NEW DELHI: The Supreme Court has asked the Kerala government and the Sabarimala Temple Trust to explain why women cannot enter the temple.

The court has termed the injunction ‘unconstitutional’. The bench referred to the matter saying "The temple cannot prohibit entry (women), except on the basis of religion. Unless you have a constitutional right, you cannot prohibit entry. Anyway, we will examine it on February 8."

Our country has many such temples which don’t allow women post puberty inside the temples’ premises citing the age old notion of impurity associated with menstruation.

The court demanded the answer from the temple trust and the Kerala government while responding to a PIL filed by Young Lawyers’ Association which sought a lifting of the extrajudicial ban.

The priests at Ayyappa temple in Sabarimala had argued earlier that women over 10 years cannot be allowed in because the resident deity Ayyappa was a bachelor and menstruating women may vitiate the sanctimony of the deity.

There was uproar earlier in November last year when Sabarimala Devasom Board Prayar Gopalakrishnan had suggested that they may allow women to offer their prayers inside the temple once a machine is invented which is able to detect whether women are having their periods.
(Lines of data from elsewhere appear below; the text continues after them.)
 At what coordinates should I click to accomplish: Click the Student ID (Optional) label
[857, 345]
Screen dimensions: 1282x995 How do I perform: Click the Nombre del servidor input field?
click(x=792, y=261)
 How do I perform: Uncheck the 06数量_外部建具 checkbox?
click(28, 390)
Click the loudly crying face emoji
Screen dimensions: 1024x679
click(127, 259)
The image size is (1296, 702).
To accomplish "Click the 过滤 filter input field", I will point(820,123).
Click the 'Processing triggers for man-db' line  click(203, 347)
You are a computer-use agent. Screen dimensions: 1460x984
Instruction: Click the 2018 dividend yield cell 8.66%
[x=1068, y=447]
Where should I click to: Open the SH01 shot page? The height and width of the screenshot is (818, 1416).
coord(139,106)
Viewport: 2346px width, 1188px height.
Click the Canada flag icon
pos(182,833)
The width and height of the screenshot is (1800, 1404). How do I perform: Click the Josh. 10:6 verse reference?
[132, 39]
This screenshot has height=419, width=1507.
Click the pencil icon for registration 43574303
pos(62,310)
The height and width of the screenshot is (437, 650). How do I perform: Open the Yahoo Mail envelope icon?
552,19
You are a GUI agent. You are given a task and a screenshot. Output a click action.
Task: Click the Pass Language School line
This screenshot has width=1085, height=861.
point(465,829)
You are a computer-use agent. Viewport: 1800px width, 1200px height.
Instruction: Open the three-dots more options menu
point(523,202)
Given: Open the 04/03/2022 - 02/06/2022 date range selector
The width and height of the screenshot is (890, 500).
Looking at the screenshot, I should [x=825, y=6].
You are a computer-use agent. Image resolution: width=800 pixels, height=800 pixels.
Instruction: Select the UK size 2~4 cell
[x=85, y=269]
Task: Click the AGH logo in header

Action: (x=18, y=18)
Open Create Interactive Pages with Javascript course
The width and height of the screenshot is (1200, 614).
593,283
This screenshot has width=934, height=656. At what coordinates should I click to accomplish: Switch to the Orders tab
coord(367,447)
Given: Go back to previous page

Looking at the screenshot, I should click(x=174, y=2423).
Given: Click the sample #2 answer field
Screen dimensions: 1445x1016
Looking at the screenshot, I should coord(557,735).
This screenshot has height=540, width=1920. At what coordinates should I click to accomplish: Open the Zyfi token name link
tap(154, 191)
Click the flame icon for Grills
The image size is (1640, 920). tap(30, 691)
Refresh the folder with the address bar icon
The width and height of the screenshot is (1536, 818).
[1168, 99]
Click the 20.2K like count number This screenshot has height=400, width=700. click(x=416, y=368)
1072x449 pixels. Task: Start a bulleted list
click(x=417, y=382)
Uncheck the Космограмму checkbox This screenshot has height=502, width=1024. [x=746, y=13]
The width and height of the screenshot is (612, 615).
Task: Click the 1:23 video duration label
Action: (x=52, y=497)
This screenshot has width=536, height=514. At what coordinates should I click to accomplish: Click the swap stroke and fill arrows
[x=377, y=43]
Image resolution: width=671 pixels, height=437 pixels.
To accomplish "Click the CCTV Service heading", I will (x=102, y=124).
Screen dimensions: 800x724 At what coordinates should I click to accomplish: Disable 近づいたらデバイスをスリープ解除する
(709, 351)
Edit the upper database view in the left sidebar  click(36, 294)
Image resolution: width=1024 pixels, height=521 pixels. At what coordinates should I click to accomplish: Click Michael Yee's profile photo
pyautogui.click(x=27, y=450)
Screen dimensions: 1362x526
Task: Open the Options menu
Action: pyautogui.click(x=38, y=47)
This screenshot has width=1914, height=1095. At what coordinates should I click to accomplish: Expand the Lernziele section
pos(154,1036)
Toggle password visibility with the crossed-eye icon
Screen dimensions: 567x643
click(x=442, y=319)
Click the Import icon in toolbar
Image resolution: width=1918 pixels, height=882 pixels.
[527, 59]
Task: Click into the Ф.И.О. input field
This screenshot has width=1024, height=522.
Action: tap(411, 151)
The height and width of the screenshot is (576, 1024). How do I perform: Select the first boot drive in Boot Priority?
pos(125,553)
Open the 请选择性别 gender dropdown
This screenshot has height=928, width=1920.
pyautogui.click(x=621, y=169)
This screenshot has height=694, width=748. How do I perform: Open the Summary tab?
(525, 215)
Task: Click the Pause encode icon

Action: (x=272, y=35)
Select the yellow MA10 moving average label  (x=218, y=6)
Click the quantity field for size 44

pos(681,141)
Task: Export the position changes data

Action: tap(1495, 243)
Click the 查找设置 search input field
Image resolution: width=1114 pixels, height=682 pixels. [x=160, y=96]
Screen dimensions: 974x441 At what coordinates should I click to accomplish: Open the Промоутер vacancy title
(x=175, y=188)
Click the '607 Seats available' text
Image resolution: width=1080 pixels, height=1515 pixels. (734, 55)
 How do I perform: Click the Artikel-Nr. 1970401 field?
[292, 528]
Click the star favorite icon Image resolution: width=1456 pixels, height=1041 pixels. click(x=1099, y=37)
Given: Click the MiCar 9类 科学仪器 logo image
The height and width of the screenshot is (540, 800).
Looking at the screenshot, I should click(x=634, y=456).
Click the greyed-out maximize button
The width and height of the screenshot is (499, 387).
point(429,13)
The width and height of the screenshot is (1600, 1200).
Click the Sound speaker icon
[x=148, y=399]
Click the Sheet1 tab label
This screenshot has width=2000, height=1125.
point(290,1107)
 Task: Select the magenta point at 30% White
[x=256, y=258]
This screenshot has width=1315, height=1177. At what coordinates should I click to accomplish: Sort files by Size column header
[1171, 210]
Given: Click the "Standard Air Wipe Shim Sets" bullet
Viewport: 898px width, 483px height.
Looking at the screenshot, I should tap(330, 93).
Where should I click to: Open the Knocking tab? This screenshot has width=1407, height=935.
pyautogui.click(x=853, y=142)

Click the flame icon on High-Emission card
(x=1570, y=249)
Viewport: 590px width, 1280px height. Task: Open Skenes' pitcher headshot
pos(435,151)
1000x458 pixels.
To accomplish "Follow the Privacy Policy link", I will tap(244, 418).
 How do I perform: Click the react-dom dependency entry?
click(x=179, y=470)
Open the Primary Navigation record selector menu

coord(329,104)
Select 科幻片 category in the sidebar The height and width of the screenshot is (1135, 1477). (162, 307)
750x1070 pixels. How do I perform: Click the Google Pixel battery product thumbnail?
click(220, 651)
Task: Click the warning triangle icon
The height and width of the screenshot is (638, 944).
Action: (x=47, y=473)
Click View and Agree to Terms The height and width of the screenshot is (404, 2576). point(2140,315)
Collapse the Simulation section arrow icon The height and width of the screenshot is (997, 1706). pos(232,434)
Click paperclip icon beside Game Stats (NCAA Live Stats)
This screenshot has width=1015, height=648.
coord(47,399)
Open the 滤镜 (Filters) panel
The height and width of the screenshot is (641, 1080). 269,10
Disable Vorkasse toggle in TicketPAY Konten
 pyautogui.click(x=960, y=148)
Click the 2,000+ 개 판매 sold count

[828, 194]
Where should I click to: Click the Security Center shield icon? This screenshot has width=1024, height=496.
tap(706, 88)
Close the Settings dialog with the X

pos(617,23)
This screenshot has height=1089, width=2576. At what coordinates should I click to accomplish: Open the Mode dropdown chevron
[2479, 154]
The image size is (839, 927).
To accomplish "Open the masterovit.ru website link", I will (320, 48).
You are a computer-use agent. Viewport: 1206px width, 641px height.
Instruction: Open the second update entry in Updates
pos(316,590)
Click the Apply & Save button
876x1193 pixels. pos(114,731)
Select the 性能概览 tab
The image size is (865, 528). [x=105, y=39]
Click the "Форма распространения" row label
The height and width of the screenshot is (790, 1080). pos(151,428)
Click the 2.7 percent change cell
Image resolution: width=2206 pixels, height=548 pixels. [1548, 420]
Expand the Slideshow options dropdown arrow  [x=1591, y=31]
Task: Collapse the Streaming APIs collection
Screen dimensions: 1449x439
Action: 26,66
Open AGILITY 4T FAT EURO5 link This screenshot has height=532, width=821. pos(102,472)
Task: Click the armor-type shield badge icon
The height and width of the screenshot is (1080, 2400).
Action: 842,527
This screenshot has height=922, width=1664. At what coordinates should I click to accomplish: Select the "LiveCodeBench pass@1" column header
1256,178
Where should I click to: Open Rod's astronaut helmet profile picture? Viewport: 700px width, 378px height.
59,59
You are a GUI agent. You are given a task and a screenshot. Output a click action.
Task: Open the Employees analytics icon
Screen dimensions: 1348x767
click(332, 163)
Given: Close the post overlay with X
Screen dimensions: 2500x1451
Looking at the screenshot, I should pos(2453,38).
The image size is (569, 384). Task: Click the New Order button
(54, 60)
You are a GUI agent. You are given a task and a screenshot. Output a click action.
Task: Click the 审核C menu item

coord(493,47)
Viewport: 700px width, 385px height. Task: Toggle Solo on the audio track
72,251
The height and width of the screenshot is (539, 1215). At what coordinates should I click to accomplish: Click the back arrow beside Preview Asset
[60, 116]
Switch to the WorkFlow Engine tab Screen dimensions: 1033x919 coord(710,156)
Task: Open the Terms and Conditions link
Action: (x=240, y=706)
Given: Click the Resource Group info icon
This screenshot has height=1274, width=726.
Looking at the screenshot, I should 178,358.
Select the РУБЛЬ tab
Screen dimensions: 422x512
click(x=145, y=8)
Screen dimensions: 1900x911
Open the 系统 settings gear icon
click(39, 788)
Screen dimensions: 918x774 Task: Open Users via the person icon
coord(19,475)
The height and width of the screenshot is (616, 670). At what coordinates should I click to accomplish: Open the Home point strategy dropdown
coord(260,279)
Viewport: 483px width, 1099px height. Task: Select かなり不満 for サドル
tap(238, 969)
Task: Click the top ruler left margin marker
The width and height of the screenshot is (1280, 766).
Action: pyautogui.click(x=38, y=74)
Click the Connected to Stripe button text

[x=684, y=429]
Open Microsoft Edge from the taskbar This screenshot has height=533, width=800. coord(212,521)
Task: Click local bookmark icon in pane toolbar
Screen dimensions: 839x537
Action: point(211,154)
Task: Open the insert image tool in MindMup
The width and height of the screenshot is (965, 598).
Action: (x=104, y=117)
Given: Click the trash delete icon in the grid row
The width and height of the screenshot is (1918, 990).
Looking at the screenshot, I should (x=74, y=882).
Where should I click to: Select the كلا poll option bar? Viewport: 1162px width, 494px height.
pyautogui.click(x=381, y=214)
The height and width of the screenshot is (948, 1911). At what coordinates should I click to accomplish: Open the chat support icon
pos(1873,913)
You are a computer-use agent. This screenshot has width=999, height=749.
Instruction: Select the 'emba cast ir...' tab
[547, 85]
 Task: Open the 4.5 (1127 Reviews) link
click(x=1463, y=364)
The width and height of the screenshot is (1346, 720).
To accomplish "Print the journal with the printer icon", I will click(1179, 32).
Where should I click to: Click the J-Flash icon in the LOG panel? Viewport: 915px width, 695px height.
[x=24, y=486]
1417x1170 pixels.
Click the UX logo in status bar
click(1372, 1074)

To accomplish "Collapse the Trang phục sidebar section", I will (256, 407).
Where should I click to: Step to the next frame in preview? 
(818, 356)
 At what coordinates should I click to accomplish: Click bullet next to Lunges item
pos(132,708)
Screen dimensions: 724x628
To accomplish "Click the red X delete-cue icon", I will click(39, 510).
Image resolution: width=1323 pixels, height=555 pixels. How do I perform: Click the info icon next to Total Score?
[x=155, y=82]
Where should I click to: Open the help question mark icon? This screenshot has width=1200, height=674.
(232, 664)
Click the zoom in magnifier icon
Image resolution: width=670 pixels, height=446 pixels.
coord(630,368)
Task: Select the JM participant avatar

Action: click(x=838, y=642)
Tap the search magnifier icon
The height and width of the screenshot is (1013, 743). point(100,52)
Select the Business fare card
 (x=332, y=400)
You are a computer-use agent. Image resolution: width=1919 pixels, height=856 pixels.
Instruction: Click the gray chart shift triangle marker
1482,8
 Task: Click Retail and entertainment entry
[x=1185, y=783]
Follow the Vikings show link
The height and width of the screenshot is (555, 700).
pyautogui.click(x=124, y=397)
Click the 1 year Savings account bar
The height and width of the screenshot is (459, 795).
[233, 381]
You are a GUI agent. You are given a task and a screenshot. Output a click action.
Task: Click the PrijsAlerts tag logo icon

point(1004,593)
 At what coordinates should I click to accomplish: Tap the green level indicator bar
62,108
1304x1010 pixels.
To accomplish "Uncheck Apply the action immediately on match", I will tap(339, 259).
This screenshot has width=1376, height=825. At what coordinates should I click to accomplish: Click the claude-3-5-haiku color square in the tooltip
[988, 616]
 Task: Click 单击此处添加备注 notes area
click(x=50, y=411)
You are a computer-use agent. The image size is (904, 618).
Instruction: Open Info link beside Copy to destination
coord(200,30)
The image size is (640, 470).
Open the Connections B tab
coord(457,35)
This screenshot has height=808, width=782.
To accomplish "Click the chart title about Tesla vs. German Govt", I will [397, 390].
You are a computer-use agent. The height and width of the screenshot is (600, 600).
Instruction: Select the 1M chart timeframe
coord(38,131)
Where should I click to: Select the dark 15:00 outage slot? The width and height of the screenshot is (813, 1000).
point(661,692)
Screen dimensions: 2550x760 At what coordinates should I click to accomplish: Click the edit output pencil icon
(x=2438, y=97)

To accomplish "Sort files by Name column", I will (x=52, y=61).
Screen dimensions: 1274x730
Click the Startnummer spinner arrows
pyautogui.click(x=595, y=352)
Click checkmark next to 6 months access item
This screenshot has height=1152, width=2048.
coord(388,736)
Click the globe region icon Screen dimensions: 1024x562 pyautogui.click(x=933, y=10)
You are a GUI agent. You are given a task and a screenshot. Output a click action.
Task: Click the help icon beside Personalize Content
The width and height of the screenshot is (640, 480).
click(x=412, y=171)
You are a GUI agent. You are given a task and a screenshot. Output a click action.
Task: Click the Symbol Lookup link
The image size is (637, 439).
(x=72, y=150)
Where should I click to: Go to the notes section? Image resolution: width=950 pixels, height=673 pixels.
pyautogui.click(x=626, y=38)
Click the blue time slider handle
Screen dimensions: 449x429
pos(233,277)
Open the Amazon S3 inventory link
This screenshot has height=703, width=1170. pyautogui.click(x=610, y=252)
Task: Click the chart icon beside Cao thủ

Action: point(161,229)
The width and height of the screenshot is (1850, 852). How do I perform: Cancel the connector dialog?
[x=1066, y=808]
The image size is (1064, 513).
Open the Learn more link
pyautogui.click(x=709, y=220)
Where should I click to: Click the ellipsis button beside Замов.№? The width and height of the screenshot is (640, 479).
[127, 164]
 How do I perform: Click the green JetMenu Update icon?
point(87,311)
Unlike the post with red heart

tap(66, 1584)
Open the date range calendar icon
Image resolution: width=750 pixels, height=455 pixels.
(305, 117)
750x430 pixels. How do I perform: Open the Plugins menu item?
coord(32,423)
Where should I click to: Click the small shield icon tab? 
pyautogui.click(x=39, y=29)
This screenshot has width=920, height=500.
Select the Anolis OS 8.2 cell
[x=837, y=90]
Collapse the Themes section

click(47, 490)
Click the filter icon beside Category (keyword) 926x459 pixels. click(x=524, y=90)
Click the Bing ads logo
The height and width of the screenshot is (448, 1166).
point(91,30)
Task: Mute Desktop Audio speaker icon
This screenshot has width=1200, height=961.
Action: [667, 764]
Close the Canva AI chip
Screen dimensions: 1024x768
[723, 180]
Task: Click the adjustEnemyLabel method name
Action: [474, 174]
"These days there are machines that can scan bodies and check for weapons. There will be a day when a machine is invented to scan if it is the 'right time' for a woman to enter the temple. When that machine is invented, we will talk about letting women inside," he had then said.

The temple priest had received a befitting reply in the form of many young girls waging a revolution from Facebook, defying the taboo by posting their pictures with banners and posters depicting sanitary pads. The movement was brought about under the title ‘#happy to bleed’ and had received much exposure in the mainstream media.